Lastly, UHC focuses on health financing and financial protection by lowering out of pocket spending and the risk of catastrophic health expenditure. Hitherto an important part in health strategy, health financing had been largely overlooked as a tool or an impediment to achieving healthcare goals. In the UHC era, health financing has risen to first-class citizen and an essential facet in achieving healthcare goals. Evidence suggests that health financing is not solely linked to the affordability of healthcare services but it has a causal and direct impact on the quality and accessibility. An adequate financing could encourage the efficient use of health services. On the other hand, if poorly designed, it could have a significant impact on healthcare by limiting access to the right care at the right time for the right citizen. This, in turn, could increase spending and utilization of high-cost services. From a design perspective, healthcare financing shall be considered in its broader sense as the orchestration of the three streams: (1) revenue stream through taxation, earmarked, or other mechanisms, (2) risk pooling stream for redistribution, and (3) service purchasing stream.

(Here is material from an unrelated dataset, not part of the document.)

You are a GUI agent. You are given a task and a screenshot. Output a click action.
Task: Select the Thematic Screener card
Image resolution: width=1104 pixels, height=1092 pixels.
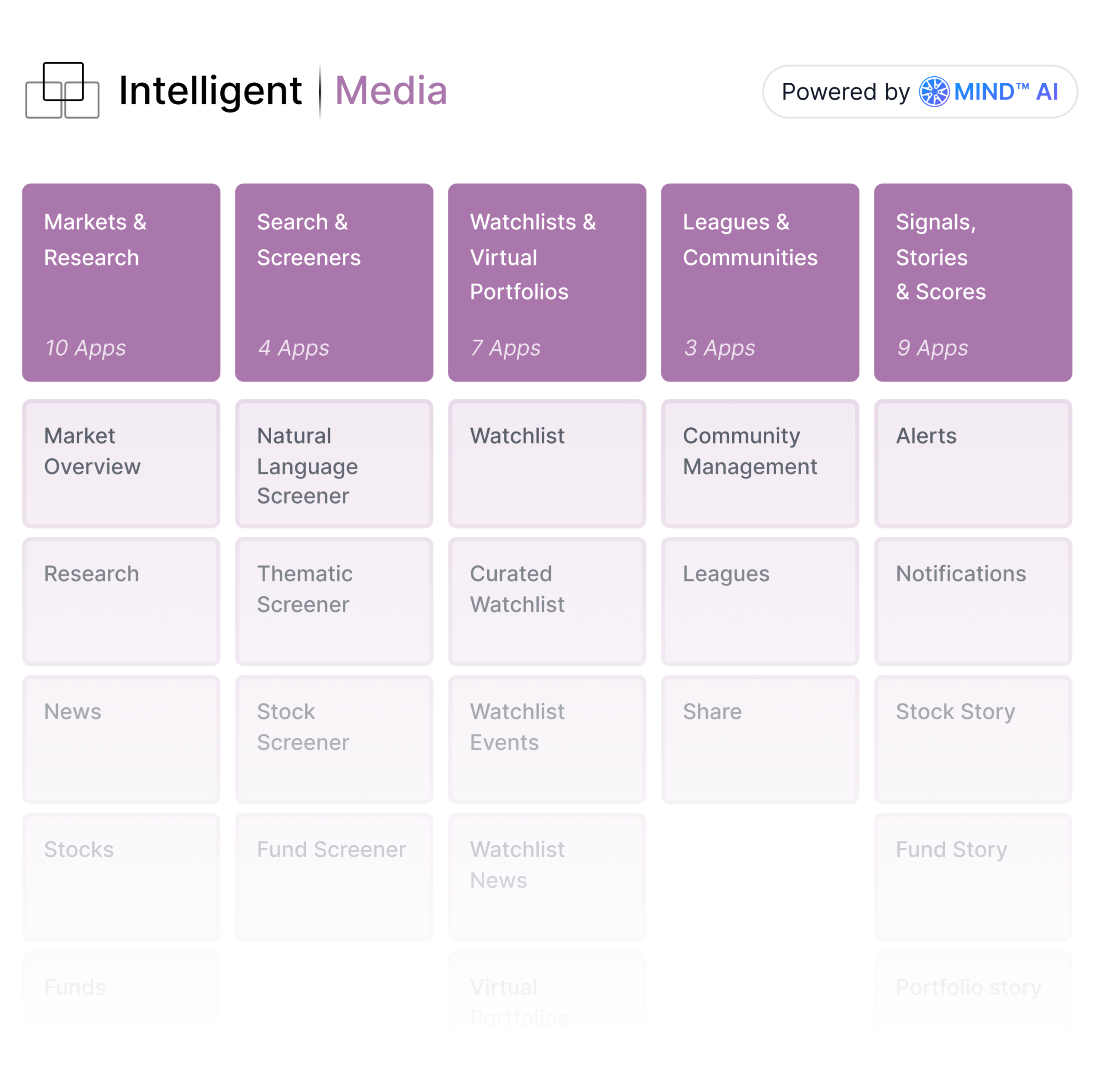(x=334, y=601)

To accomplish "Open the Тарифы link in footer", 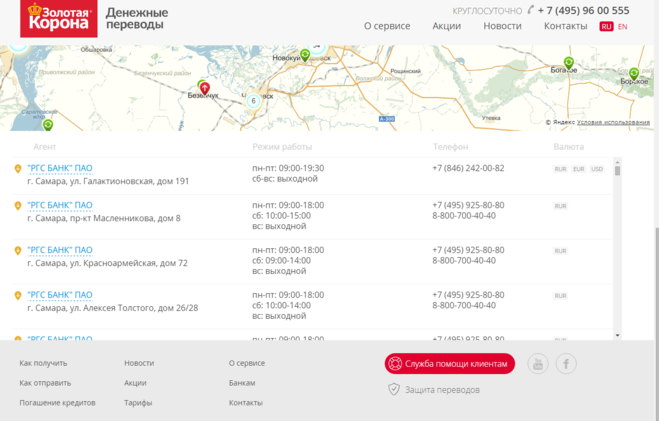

These streams can be designed separately; however, it is their overall configuration that shall be the primary key to evaluate the success of any health financing model. More often, the key metric for success is access to healthcare without financial hardship. This is measured in the Sustainable Development Goals (SDG 3.8.2) as the proportion of the population with large household expenditure on health as a share — either 10% or 25% — of total household expenditure or income. Little evidence exists on whether Tunisia could match this target and inject the substantial investment in health required to achieve UHC. Any strategy should balance financial sustainability with a clear definition of health provision that must adhere to the principles of equity, access, and quality of healthcare services for all, including minorities and the most vulnerable populations. At the moment, Tunisia has an excessively high proportion of out-of-pocket spending (OOP) of over 40% of total healthcare expenditure which is a catastrophic and impoverishing level that makes unequal access to care even more acute. Each year, nearly 5 per cent of households faced catastrophic expenditure levels and 2 per cent were pushed every year into poverty due to healthcare spending.

Conclusion

Tunisia is facing multiple compounded health challenges which require a consolidated and sophisticated orchestration to achieve Universal Health Coverage. Achieving UHC for all is distinctly far more complex and, without a concerted effort of all players in the country and in collaboration with global actors, elusive. There is no single UHC recipe and any potential solution must take into account the context of the healthcare environment in the country and the economic turbulence following the 2011 uprising. Also, UHC cannot be attained unless the country invests in research, information systems, transparency and continuous improvement of health services. Otherwise, investment will be poised to be reactive, inadequate and inefficient.

Needless to say, UHC is the most prominent item on the global health agenda. It is the main -if not the sole- contender. Tunisia must seize the opportunity to propel itself and join other countries in successfully transitioning its healthcare system to adhere to the international standards and quality in compliance with the inspiration of its citizens and its constitution.